_Instrucciones_
- A) En el texto sobre el SNI, ¿qué porcentaje del total de investigadores nacionales representaban las mujeres en 2016?
- B) Prosigue el texto sobre el SNI a partir de su última oración.

_Fragmento proporcionado_
Otra discusión giró en torno a la cantidad de integrantes que tendría el sistema. En una época de crisis en la que preocupaba la escasez de fondos, algunos funcionarios de gobierno propusieron un número cerrado de miembros, pero triunfó la posición de darle forma abierta sin límite de crecimiento, el cual, aunque lento, ha sido sostenido: los 1 396 integrantes de 1984 han pasado a 25 072, en 2016 (Rodríguez, 2016: 8).

Respecto a la composición por nivel, el incremento durante el mismo periodo ha sido escaso, sobre todo el nivel III ya que se ha mantenido en alrededor del 10%, pero no hubo decrecimiento, excepto en el nivel de candidatos cuando la exigencia de obtener el doctorado se volvió más rígida: en 1984 representaban aproximadamente el 15%, tres años después sobrepasaron el 40%, para después volver a valores de entre 18 y 20%. Posteriormente, dicho nivel recuperó la tendencia a aumentar cuando se flexibilizó el límite de edad, que finalmente se eliminó en el reglamento de 2017, al igual que el límite establecido en cuanto al periodo de quince años transcurrido desde la licenciatura (Rodríguez, 2016: 14).

La participación de mujeres, que actualmente es poco más de un tercio del total de investigadores nacionales, no representa su peso mayor en el conjunto de los académicos del país (50% o más); sin embargo, su presencia ha crecido de modo consistente pasando del 18.1, en 1984, al 36.2% en 2016 (Rodríguez, 2016: 11).

Los criterios de dictaminación del reglamento del SNI son homogéneos en términos generales, tanto entre áreas de conocimiento como entre regiones del país, aun cuando los criterios específicos por área marcan diferencias y sufrieron cambios importantes. Una preocupación de 1984 era que, dada la gran concentración de recursos humanos e institucionales en grandes centros urbanos y en particular en la capital del país, el SNI podía generar un efecto Mateo[15] beneficiando a los ya favorecidos. Aun así, se descartó fijar patrones de exigencia más blandos para académicos de entidades o regiones de menor desarrollo académico, porque se hubiera generado un SNI “de primera” al lado de otro “de segunda”. Se pretendía un sistema con parámetros internacionales de calidad y exigencia homogénea. El apoyo a la descentralización —y como parte de esta a las entidades o regiones menos aventajadas— se daría por el incentivo económico, que es mayor para los investigadores nacionales que trabajan fuera de la Ciudad de México.

_Datos sin procesar_

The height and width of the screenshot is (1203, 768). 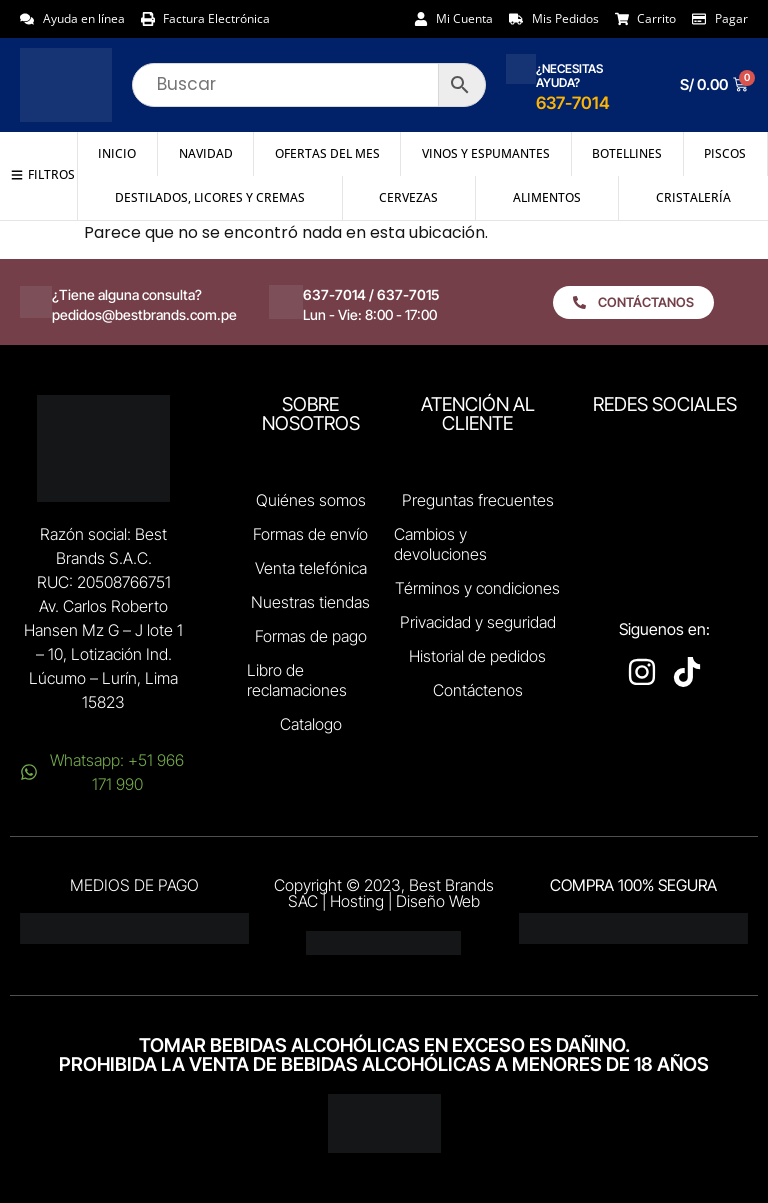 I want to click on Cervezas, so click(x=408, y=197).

---

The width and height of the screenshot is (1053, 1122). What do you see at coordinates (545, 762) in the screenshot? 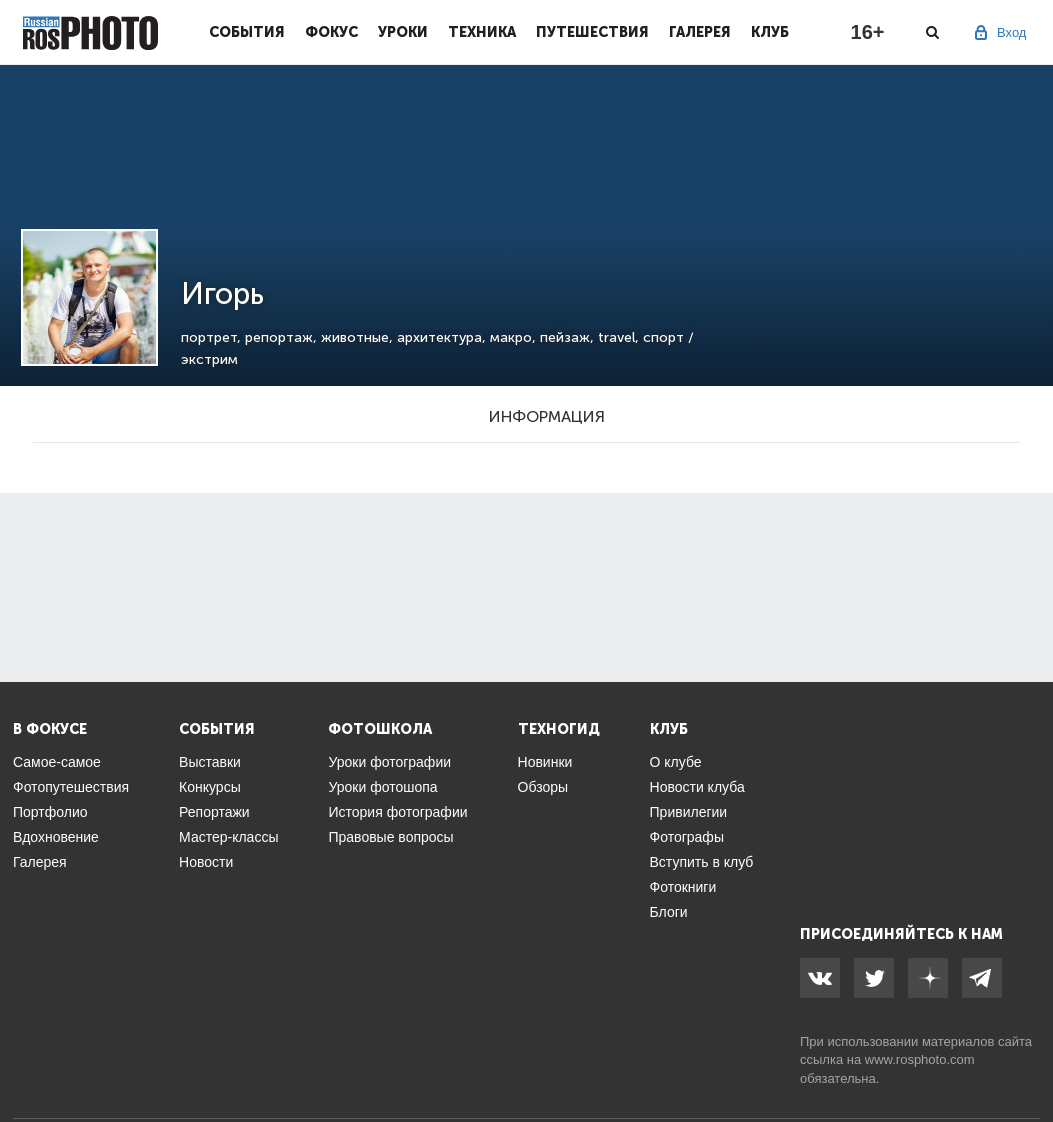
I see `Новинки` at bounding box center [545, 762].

==

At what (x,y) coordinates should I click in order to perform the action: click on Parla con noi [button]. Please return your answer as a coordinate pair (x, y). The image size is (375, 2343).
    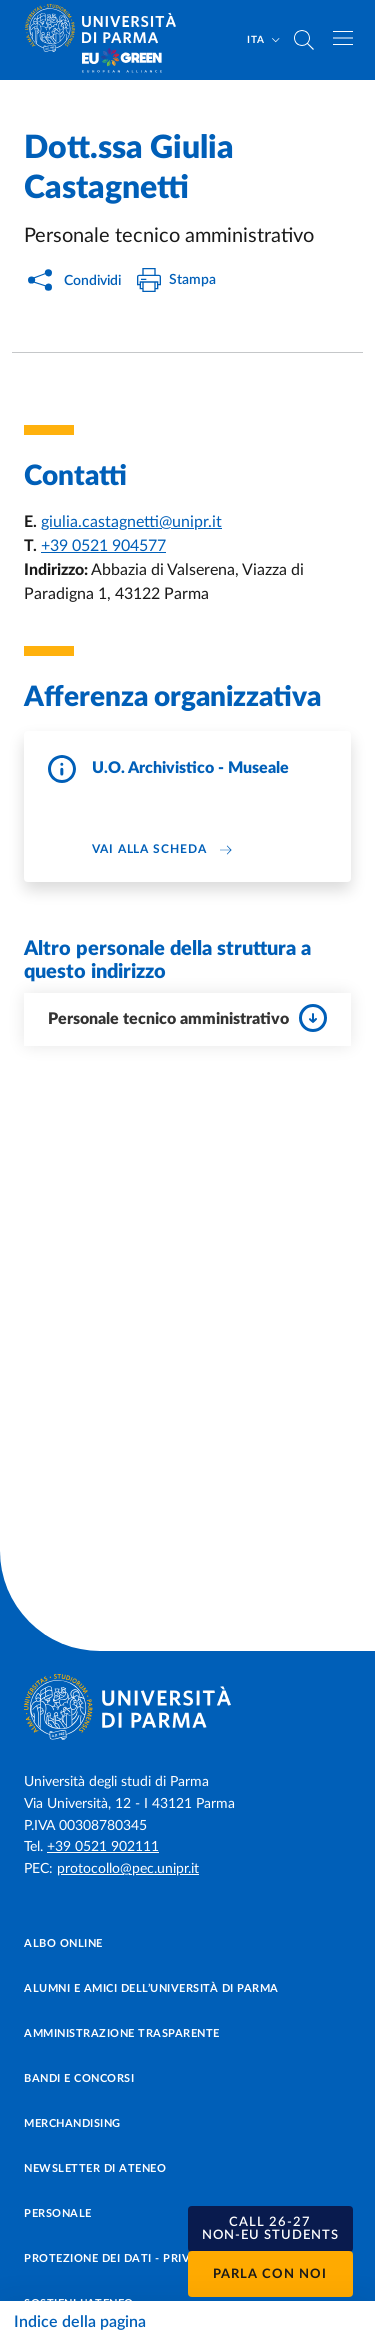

_Resultados del ejercicio_
- A) El 36.2%.

- B)
La discusión sigue latente en lo que concierne a la aplicación de criterios similares de evaluación en las distintas áreas de conocimiento que actualmente son siete, en particular por la disparidad entre culturas académicas, universalidad temática y grado de desarrollo de la investigación en las áreas humanística y de ciencias sociales, por un lado, y las de ciencias básicas y experimentales,[16] por el otro, lo que en parte se corrige con la definición de criterios específicos en cada comisión dictaminadora, como más adelante se examina.

En los primeros días del SNI, se distinguía entre productos primarios y secundarios para evaluar. Los primarios se refieren a publicaciones de calidad; los secundarios, fundamentalmente son docencia y difusión. Los secundarios presentan dificultades específicas porque, si bien es importante su vinculación con la investigación, que ello se cumpla no es fácil de comprobar. En todo caso no se acepta que estos últimos sustituyan a las publicaciones, que son elemento central de juicio. Tampoco ha sido sencillo —aunque ha habido avances— valorar la investigación aplicada, cuando no se verifica en publicaciones sino en resultados distintos como las patentes. Como al iniciar este sistema de investigación había pocos participantes y escasa producción, se valoraba sobre todo la cantidad de productos sometidos a evaluación. El énfasis en la calidad, sopesando el prestigio de los sellos editoriales o, tratándose de revistas, su factor de impacto, fue posterior.

Desde su creación en 1984, el sistema ha ido delineando el perfil de lo que sería un buen investigador basándose en estimar la cantidad y calidad de la producción, el liderazgo de grupos de investigación, la independencia de juicio, las citas obtenidas (en especial en revistas de impacto), la dirección de tesis (en especial de doctorado, para los niveles II y III), la publicación en conjunto con estudiantes, la participación en comités editoriales y eventualmente la proyección internacional de la obra y de su autor. Sin embargo, han transcurrido más de treinta años desde entonces y a pesar del consenso de los beneficios que el SNI ha traído a las trayectorias individuales de los académicos, se ha observado la necesidad de mejorar aspectos de su diseño e implementación, como lo confirman los resultados de la investigación que se recoge en este libro.

El SNI en revisión

La revisión de la literatura que analiza los efectos positivos y algunos de los problemas del diseño e implementación de los mecanismos de evaluación, principalmente del SNI, así como la opinión de investigadores, funcionarios y otros participantes en diversos foros, dio fundamento a la construcción del cuestionario y la guía de los grupos de discusión y entrevistas individuales que se han empleado en esta investigación. El interés central de las distintas contribuciones recogidas en este apartado fue mejorar el desempeño de los mecanismos de evaluación por lo que, sin ignorar los avances logrados, se concentran más bien en identificar los problemas más relevantes. Puede adelantarse que, aunque las respuestas obtenidas en esta investigación no siempre avalaron los cuestionamientos más extremos, sí hay una gran coincidencia respecto a cuáles son las principales tensiones que se deben atender para lograr el fortalecimiento del SNI, tal como se observa en los siguientes apartados y en las conclusiones de este estudio.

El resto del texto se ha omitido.